In Muskogee, Oklahoma, the question was posed to Senator Tom Coburn, who said that while he called Obama a “personal friend,” he considered the administration to be lawless and incompetent, and “getting perilously close” to impeachability. In Conroe, Texas, Senator Ted Cruz said a query about impeachment was “a good question,” but just not realistic; he later told National Review, “That’s not a fight we have a prospect of winning.”
The impeachment activists are undeterred by the lawmakers’ reluctance, however. The website overpasses.org records impeachment “rallies” -- often a few people with posters waving at highway traffic from above -- in 17 states.
This week, the movement stands to get a shot in the arm with the release of a new book, Impeachable Offenses: The Case for Removing Barack Obama From Office. Co-author Aaron Klein, a reporter for the website WorldNetDaily, says preorders of the book by retailers and book clubs were “approaching six figures” prior to its release Tuesday, and the publisher plans to deliver copies to the offices of members of Congress shortly after they return to Washington on September 9.

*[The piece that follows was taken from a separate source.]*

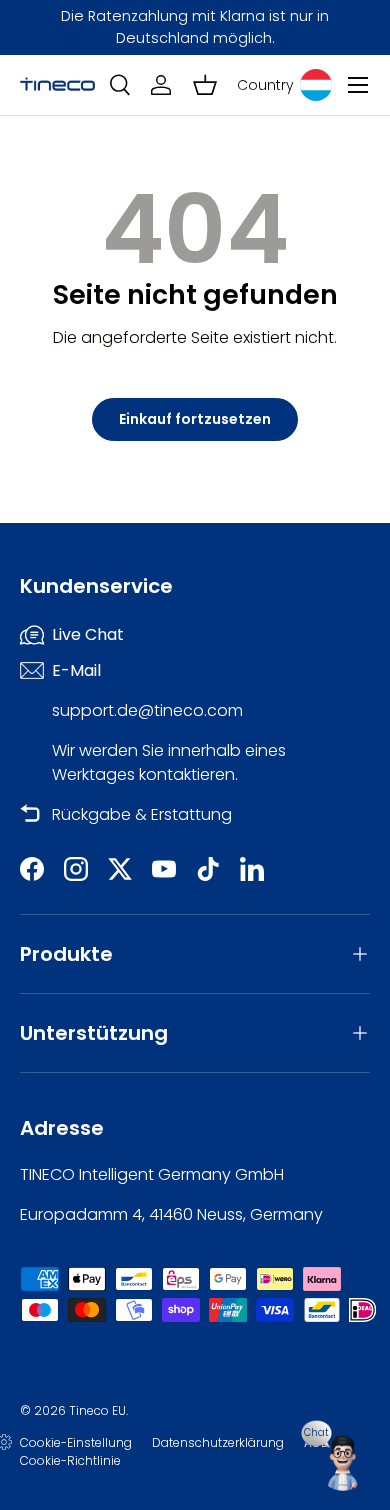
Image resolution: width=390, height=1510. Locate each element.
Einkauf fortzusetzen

WND is known for its pursuit of the birth-certificate non-issue, but Klein, a radio host whose other books include The Manchurian President: Barack Obama's Ties to Communists, Socialists and Other Anti-American Extremists, said no space is devoted to birtherism in his book. Its aim, despite the title, is not to advocate impeachment, he claims, but to dispassionately lay out the potential grounds. “I’m trying to present the case journalistically and allow the public to decide,” he said in an interview. “I personally think, yes, there is a strong case for impeachment proceedings on multiple fronts.”
Klein insists this is not a partisan endeavor -- he calls himself an independent and quotes the ACLU and the lefty antiwar group Code Pink in his book, which focuses on alleged overreaches of executive authority. “This is about individual liberty. It’s about the rule of law,” he said. “It’s about whether the separation of powers means anything or not.” While Klein wasn’t on the case when George W. Bush was in office, he says many of the Obama Administration’s alleged national-security offenses might have applied then, too.
For now, the impeachment movement is too fringe even for the likes of Cruz, the capitol's chief boat-rocker. But I was curious: What does Klein’s case for impeachment consist of? There’s a lot in the book, he told me, but he gave a few examples. The constitutional standard for impeachment is "Treason, Bribery, or other high Crimes and Misdemeanors." Klein's claims fall under the second two categories.
* Obamacare: Klein describes a number of arguments involving the health-care legislation, with the crux being that Obama committed a crime against his office by bypassing Congress in some way. "An obvious response is that the healthcare legislation was upheld by the Supreme Court," he noted. "But the book reports the White House has been hard at work changing the implementation of key sections of Obamacare without Congressional oversight."